«Ángel de la guarda, dulce compañía. No me desampares ni de noche ni de día», dice la oración que de niños se enseña a rezar antes de dormir. Estos seres, que cuidan de los seres humanos, están por ahí, invisibles a la vista. «Creo en un solo Dios, Padre todopoderoso, creador del cielo y la tierra, de todo lo visible y lo invisible», se reza con claridad en cada Eucaristía (si se opta por el Credo de Nicea).
A ese reino de lo invisible pertenecerían los ángeles. Según indica el Catecismo de la Iglesia católica, la existencia de seres espirituales, no corporales, que la Sagrada Escritura llama habitualmente ángeles, es «una verdad de fe».
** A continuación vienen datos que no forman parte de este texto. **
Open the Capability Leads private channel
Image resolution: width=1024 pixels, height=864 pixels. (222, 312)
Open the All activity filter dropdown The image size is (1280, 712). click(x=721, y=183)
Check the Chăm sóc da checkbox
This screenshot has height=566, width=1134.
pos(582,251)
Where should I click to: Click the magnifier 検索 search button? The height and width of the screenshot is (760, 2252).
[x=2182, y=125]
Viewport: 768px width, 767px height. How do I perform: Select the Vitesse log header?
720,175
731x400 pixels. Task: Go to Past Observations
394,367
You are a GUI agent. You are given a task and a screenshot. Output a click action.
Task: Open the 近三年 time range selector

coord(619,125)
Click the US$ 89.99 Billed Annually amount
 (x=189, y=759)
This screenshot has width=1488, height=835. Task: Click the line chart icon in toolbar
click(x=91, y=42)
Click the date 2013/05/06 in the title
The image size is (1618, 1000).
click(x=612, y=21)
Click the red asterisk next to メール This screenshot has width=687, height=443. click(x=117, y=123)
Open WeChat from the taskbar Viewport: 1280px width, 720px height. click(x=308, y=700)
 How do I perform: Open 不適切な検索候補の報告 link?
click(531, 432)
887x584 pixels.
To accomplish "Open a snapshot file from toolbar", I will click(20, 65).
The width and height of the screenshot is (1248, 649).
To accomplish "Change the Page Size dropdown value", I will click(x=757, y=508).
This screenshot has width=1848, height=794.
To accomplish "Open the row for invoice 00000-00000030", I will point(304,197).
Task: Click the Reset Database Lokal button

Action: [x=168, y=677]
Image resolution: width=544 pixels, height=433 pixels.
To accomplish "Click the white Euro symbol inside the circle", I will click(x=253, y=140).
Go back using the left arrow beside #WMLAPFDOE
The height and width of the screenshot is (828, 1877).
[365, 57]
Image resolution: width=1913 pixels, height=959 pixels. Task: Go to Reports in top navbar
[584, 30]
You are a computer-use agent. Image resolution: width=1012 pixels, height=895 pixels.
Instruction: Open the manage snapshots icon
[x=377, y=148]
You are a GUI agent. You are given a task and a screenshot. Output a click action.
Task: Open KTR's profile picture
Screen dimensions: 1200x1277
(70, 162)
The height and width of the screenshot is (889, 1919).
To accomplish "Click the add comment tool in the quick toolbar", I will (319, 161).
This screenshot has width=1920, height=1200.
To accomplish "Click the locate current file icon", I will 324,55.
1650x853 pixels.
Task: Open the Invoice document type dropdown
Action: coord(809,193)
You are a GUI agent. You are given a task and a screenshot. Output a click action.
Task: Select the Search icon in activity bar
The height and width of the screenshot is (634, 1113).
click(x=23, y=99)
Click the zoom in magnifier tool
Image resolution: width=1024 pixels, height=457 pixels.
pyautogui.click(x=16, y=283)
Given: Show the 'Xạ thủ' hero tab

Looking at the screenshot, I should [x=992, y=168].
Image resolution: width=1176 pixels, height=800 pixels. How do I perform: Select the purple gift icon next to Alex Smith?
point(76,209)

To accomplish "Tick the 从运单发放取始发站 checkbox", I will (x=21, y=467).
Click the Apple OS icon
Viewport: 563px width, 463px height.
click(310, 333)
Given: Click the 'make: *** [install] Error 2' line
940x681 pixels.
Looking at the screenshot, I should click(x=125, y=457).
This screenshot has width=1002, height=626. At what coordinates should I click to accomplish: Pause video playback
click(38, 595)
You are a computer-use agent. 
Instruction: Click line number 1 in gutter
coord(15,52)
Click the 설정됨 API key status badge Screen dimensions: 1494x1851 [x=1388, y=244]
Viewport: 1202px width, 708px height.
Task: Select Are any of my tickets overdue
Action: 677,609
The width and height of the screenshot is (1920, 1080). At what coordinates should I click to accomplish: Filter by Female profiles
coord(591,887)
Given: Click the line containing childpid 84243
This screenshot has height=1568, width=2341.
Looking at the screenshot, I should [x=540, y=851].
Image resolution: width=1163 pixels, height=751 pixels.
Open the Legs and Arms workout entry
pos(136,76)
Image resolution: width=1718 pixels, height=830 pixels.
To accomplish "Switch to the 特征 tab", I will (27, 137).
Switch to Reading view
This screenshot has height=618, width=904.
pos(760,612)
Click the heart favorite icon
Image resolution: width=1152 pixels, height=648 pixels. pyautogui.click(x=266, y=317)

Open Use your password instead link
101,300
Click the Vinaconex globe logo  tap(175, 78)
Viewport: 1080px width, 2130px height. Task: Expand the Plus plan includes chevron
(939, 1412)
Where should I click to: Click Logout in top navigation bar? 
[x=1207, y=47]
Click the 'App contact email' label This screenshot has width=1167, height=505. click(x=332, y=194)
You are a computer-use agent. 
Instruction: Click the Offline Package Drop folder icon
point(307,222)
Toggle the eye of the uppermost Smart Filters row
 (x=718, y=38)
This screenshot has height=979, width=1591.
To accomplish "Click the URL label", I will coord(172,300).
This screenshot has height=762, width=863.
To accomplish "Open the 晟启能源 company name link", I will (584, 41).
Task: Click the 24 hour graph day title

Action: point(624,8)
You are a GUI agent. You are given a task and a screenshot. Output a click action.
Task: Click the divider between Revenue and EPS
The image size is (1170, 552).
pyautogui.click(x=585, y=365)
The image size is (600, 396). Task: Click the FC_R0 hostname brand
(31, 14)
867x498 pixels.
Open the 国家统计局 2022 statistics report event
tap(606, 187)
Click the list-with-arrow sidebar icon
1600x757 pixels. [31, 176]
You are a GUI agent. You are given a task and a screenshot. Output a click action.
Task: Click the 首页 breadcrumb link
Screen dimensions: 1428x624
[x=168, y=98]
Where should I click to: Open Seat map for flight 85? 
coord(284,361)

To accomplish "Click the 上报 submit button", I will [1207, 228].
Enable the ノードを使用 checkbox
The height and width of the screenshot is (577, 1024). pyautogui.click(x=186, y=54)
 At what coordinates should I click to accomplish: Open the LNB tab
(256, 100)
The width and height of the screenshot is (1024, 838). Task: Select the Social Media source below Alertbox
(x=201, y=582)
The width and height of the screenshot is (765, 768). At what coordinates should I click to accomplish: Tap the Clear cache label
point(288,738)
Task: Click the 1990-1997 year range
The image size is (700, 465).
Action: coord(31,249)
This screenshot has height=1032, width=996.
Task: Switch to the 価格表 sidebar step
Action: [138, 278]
Sobre ellos, san Agustín dice: «El nombre de ángel indica su oficio, no su naturaleza. Si preguntas por su naturaleza, te diré que es un espíritu; si preguntas por lo que hace, te diré que es un ángel». En esta misión, son los mensajeros de Dios y sus fieles servidores. Son, según se dice en el Salmo 103, 20: «agentes de sus órdenes, atentos a la voz de su palabra» porque, apunta el evangelista Mateo (Mt 18, 10) contemplan «contantemente el rostro de mi Padre que está en los cielos».
Estas criaturas son puramente espirituales y tienen inteligencia y voluntad. Según afirmó Pio XII en su encíclica Humani generis, son criaturas personales, y Lucas (Lc 20, 36), también indica sobre ellas que son inmortales.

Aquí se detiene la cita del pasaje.